**Exercise**
Reproduce the entries below in full and without error.

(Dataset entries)
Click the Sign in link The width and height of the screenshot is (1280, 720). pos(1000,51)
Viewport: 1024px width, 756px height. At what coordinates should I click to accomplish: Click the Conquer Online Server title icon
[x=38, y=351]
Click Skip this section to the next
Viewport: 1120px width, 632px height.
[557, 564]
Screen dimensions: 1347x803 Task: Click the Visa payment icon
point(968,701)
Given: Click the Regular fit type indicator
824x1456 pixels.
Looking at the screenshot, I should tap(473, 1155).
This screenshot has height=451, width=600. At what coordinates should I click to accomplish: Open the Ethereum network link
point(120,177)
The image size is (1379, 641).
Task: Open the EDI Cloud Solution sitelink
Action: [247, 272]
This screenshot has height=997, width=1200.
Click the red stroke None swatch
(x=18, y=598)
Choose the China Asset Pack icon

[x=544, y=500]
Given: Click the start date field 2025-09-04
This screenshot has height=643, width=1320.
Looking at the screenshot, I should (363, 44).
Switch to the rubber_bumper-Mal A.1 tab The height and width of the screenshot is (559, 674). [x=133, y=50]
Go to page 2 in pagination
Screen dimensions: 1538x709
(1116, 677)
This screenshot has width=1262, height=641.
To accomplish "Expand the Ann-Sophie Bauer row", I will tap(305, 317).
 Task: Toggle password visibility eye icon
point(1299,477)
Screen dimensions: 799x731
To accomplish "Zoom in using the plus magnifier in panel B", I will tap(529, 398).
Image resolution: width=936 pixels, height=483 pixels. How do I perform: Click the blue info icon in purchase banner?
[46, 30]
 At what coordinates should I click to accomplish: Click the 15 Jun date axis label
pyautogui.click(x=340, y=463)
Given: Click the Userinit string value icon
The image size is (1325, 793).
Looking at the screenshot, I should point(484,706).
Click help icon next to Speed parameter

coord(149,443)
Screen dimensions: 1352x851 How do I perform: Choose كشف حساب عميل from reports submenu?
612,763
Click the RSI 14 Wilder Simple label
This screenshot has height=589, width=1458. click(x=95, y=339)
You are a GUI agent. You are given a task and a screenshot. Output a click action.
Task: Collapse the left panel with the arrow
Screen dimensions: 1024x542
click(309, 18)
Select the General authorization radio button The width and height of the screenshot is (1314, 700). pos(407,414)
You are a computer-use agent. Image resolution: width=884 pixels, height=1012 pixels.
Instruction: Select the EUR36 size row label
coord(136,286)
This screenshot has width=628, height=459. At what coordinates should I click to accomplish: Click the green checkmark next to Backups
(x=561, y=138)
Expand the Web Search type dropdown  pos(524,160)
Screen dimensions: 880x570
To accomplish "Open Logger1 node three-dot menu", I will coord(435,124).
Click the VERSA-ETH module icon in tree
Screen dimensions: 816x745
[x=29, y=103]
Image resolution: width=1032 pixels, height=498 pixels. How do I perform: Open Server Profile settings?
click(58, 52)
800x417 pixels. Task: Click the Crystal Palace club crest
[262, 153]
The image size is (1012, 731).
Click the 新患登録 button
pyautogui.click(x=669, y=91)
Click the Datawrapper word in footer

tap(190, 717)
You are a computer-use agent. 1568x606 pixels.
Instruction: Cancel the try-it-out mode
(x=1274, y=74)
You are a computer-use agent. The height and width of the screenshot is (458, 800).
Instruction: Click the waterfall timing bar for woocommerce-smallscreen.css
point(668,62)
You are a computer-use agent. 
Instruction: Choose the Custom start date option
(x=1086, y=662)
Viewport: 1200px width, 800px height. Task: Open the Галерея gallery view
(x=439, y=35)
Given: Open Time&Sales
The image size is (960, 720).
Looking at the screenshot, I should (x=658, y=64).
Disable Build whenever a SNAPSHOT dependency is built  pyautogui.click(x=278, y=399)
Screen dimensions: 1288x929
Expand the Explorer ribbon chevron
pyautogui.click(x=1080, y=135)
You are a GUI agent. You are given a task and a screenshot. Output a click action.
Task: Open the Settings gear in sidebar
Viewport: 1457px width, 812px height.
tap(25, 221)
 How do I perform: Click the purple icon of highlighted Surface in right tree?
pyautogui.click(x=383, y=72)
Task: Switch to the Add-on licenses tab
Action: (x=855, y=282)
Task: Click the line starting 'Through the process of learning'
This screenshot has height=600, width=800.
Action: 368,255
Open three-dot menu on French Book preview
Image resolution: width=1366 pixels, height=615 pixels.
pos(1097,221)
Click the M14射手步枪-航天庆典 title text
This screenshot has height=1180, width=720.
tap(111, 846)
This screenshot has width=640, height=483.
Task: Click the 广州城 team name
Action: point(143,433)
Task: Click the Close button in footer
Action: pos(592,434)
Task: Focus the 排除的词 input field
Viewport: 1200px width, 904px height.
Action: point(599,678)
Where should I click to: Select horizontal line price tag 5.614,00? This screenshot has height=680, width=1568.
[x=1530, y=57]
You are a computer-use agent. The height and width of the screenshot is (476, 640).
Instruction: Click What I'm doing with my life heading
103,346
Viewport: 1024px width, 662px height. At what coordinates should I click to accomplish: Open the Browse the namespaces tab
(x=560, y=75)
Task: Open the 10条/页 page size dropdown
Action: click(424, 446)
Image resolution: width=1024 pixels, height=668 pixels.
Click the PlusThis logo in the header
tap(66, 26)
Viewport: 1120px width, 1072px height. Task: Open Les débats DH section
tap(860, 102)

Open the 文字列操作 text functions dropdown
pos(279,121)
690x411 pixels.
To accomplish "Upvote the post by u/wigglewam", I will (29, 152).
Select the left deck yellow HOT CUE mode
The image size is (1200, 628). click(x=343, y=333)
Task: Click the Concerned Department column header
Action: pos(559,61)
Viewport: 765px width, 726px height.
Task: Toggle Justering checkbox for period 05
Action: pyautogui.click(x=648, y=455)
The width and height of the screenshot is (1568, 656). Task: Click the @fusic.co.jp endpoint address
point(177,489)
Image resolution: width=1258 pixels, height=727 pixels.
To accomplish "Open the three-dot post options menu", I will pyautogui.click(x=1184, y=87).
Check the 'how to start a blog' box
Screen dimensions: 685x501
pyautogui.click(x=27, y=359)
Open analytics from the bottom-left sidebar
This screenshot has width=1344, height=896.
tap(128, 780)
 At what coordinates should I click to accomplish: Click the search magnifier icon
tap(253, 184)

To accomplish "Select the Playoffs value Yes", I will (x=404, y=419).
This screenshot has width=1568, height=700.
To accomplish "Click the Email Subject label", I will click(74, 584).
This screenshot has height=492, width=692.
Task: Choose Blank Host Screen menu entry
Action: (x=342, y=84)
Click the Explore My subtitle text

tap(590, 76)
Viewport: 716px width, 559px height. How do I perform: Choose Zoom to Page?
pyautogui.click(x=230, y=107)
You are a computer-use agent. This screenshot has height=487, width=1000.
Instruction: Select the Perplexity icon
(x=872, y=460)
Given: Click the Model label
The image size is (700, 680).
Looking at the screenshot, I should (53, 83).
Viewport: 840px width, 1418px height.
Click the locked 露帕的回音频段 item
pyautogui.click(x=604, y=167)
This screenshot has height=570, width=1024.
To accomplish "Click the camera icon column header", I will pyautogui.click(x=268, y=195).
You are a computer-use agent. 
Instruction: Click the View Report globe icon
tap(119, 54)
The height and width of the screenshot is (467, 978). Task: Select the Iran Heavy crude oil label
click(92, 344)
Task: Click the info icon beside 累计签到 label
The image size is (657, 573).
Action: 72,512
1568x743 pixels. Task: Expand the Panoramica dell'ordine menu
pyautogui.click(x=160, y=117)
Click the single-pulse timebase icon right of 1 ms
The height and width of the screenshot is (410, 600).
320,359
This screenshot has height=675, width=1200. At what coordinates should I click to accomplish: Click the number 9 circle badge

**Solution for this problem**
Click the Sign in link The width and height of the screenshot is (1280, 720). pos(1000,51)
Viewport: 1024px width, 756px height. At what coordinates should I click to accomplish: Click the Conquer Online Server title icon
[x=38, y=351]
Click Skip this section to the next
Viewport: 1120px width, 632px height.
[557, 564]
Screen dimensions: 1347x803 Task: Click the Visa payment icon
point(968,701)
Given: Click the Regular fit type indicator
824x1456 pixels.
Looking at the screenshot, I should tap(473, 1155).
This screenshot has height=451, width=600. At what coordinates should I click to accomplish: Open the Ethereum network link
point(120,177)
The image size is (1379, 641).
Task: Open the EDI Cloud Solution sitelink
Action: [247, 272]
This screenshot has height=997, width=1200.
Click the red stroke None swatch
(x=18, y=598)
Choose the China Asset Pack icon

[x=544, y=500]
Given: Click the start date field 2025-09-04
This screenshot has height=643, width=1320.
Looking at the screenshot, I should (363, 44).
Switch to the rubber_bumper-Mal A.1 tab The height and width of the screenshot is (559, 674). [x=133, y=50]
Go to page 2 in pagination
Screen dimensions: 1538x709
(1116, 677)
This screenshot has width=1262, height=641.
To accomplish "Expand the Ann-Sophie Bauer row", I will tap(305, 317).
 Task: Toggle password visibility eye icon
point(1299,477)
Screen dimensions: 799x731
To accomplish "Zoom in using the plus magnifier in panel B", I will tap(529, 398).
Image resolution: width=936 pixels, height=483 pixels. How do I perform: Click the blue info icon in purchase banner?
[46, 30]
 At what coordinates should I click to accomplish: Click the 15 Jun date axis label
pyautogui.click(x=340, y=463)
Given: Click the Userinit string value icon
The image size is (1325, 793).
Looking at the screenshot, I should point(484,706).
Click help icon next to Speed parameter

coord(149,443)
Screen dimensions: 1352x851 How do I perform: Choose كشف حساب عميل from reports submenu?
612,763
Click the RSI 14 Wilder Simple label
This screenshot has height=589, width=1458. click(x=95, y=339)
You are a GUI agent. You are given a task and a screenshot. Output a click action.
Task: Collapse the left panel with the arrow
Screen dimensions: 1024x542
click(309, 18)
Select the General authorization radio button The width and height of the screenshot is (1314, 700). pos(407,414)
You are a computer-use agent. Image resolution: width=884 pixels, height=1012 pixels.
Instruction: Select the EUR36 size row label
coord(136,286)
This screenshot has width=628, height=459. At what coordinates should I click to accomplish: Click the green checkmark next to Backups
(x=561, y=138)
Expand the Web Search type dropdown  pos(524,160)
Screen dimensions: 880x570
To accomplish "Open Logger1 node three-dot menu", I will coord(435,124).
Click the VERSA-ETH module icon in tree
Screen dimensions: 816x745
[x=29, y=103]
Image resolution: width=1032 pixels, height=498 pixels. How do I perform: Open Server Profile settings?
click(58, 52)
800x417 pixels. Task: Click the Crystal Palace club crest
[262, 153]
The image size is (1012, 731).
Click the 新患登録 button
pyautogui.click(x=669, y=91)
Click the Datawrapper word in footer

tap(190, 717)
You are a computer-use agent. 1568x606 pixels.
Instruction: Cancel the try-it-out mode
(x=1274, y=74)
You are a computer-use agent. The height and width of the screenshot is (458, 800).
Instruction: Click the waterfall timing bar for woocommerce-smallscreen.css
point(668,62)
You are a computer-use agent. 
Instruction: Choose the Custom start date option
(x=1086, y=662)
Viewport: 1200px width, 800px height. Task: Open the Галерея gallery view
(x=439, y=35)
Given: Open Time&Sales
The image size is (960, 720).
Looking at the screenshot, I should (x=658, y=64).
Disable Build whenever a SNAPSHOT dependency is built  pyautogui.click(x=278, y=399)
Screen dimensions: 1288x929
Expand the Explorer ribbon chevron
pyautogui.click(x=1080, y=135)
You are a GUI agent. You are given a task and a screenshot. Output a click action.
Task: Open the Settings gear in sidebar
Viewport: 1457px width, 812px height.
tap(25, 221)
 How do I perform: Click the purple icon of highlighted Surface in right tree?
pyautogui.click(x=383, y=72)
Task: Switch to the Add-on licenses tab
Action: (x=855, y=282)
Task: Click the line starting 'Through the process of learning'
This screenshot has height=600, width=800.
Action: 368,255
Open three-dot menu on French Book preview
Image resolution: width=1366 pixels, height=615 pixels.
pos(1097,221)
Click the M14射手步枪-航天庆典 title text
This screenshot has height=1180, width=720.
tap(111, 846)
This screenshot has width=640, height=483.
Task: Click the 广州城 team name
Action: point(143,433)
Task: Click the Close button in footer
Action: pos(592,434)
Task: Focus the 排除的词 input field
Viewport: 1200px width, 904px height.
Action: point(599,678)
Where should I click to: Select horizontal line price tag 5.614,00? This screenshot has height=680, width=1568.
[x=1530, y=57]
You are a computer-use agent. The height and width of the screenshot is (476, 640).
Instruction: Click What I'm doing with my life heading
103,346
Viewport: 1024px width, 662px height. At what coordinates should I click to accomplish: Open the Browse the namespaces tab
(x=560, y=75)
Task: Open the 10条/页 page size dropdown
Action: click(424, 446)
Image resolution: width=1024 pixels, height=668 pixels.
Click the PlusThis logo in the header
tap(66, 26)
Viewport: 1120px width, 1072px height. Task: Open Les débats DH section
tap(860, 102)

Open the 文字列操作 text functions dropdown
pos(279,121)
690x411 pixels.
To accomplish "Upvote the post by u/wigglewam", I will (29, 152).
Select the left deck yellow HOT CUE mode
The image size is (1200, 628). click(x=343, y=333)
Task: Click the Concerned Department column header
Action: pos(559,61)
Viewport: 765px width, 726px height.
Task: Toggle Justering checkbox for period 05
Action: pyautogui.click(x=648, y=455)
The width and height of the screenshot is (1568, 656). Task: Click the @fusic.co.jp endpoint address
point(177,489)
Image resolution: width=1258 pixels, height=727 pixels.
To accomplish "Open the three-dot post options menu", I will pyautogui.click(x=1184, y=87).
Check the 'how to start a blog' box
Screen dimensions: 685x501
pyautogui.click(x=27, y=359)
Open analytics from the bottom-left sidebar
This screenshot has width=1344, height=896.
tap(128, 780)
 At what coordinates should I click to accomplish: Click the search magnifier icon
tap(253, 184)

To accomplish "Select the Playoffs value Yes", I will (x=404, y=419).
This screenshot has width=1568, height=700.
To accomplish "Click the Email Subject label", I will click(74, 584).
This screenshot has height=492, width=692.
Task: Choose Blank Host Screen menu entry
Action: (x=342, y=84)
Click the Explore My subtitle text

tap(590, 76)
Viewport: 716px width, 559px height. How do I perform: Choose Zoom to Page?
pyautogui.click(x=230, y=107)
You are a computer-use agent. This screenshot has height=487, width=1000.
Instruction: Select the Perplexity icon
(x=872, y=460)
Given: Click the Model label
The image size is (700, 680).
Looking at the screenshot, I should (53, 83).
Viewport: 840px width, 1418px height.
Click the locked 露帕的回音频段 item
pyautogui.click(x=604, y=167)
This screenshot has height=570, width=1024.
To accomplish "Click the camera icon column header", I will pyautogui.click(x=268, y=195).
You are a computer-use agent. 
Instruction: Click the View Report globe icon
tap(119, 54)
The height and width of the screenshot is (467, 978). Task: Select the Iran Heavy crude oil label
click(92, 344)
Task: Click the info icon beside 累计签到 label
The image size is (657, 573).
Action: 72,512
1568x743 pixels. Task: Expand the Panoramica dell'ordine menu
pyautogui.click(x=160, y=117)
Click the single-pulse timebase icon right of 1 ms
The height and width of the screenshot is (410, 600).
320,359
This screenshot has height=675, width=1200. At what coordinates should I click to accomplish: Click the number 9 circle badge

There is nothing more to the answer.